▶ **INSTRUCTIONS FOR THE TASK**
After locating the line with "Contact Us (786, 1268)", retype it and every later line exactly, stopping at the end of the records.

==== DATA IN THIS EXERCISE

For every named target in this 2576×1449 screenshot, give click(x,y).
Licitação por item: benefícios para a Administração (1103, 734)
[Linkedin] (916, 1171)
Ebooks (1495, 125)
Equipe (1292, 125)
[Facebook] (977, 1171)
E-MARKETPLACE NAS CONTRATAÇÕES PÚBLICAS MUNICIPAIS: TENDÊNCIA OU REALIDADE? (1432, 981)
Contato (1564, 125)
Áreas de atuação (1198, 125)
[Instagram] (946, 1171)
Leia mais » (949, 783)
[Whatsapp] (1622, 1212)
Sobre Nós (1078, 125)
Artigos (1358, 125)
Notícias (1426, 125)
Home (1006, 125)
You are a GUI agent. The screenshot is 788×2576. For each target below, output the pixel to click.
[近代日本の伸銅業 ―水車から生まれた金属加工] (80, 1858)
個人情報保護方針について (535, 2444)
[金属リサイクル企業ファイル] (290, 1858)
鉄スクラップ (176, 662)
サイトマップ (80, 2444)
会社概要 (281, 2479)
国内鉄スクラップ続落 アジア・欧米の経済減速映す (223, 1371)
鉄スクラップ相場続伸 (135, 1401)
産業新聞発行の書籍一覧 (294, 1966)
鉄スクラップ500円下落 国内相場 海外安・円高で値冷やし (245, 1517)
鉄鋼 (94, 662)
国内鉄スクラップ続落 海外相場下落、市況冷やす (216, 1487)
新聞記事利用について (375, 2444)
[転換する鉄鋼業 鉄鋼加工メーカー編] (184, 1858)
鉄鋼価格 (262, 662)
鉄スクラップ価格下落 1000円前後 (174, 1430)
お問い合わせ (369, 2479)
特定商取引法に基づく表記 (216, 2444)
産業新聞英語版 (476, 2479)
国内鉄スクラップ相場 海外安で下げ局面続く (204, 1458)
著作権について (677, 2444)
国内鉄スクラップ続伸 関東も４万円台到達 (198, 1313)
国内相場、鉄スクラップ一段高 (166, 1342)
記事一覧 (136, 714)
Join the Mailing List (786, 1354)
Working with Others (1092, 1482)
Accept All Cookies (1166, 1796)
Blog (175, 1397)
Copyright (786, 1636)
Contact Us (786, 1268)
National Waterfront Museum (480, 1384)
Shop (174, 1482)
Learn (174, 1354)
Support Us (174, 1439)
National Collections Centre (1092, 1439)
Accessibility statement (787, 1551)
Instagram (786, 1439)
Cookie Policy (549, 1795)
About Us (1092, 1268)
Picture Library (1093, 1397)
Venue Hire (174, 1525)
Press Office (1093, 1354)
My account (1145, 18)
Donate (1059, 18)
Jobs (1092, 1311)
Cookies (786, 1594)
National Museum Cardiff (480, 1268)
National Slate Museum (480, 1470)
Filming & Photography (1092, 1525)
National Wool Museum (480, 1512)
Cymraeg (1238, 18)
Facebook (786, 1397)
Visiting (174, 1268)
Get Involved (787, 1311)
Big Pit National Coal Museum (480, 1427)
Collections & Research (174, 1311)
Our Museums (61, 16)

========

▶ **SOLUTION TO THE EXERCISE**
Contact Us (786, 1268)
National Waterfront Museum (480, 1384)
Shop (174, 1482)
Learn (174, 1354)
Support Us (174, 1439)
National Collections Centre (1092, 1439)
Accessibility statement (787, 1551)
Instagram (786, 1439)
Cookie Policy (549, 1795)
About Us (1092, 1268)
Picture Library (1093, 1397)
Venue Hire (174, 1525)
Press Office (1093, 1354)
My account (1145, 18)
Donate (1059, 18)
Jobs (1092, 1311)
Cookies (786, 1594)
National Museum Cardiff (480, 1268)
National Slate Museum (480, 1470)
Filming & Photography (1092, 1525)
National Wool Museum (480, 1512)
Cymraeg (1238, 18)
Facebook (786, 1397)
Visiting (174, 1268)
Get Involved (787, 1311)
Big Pit National Coal Museum (480, 1427)
Collections & Research (174, 1311)
Our Museums (61, 16)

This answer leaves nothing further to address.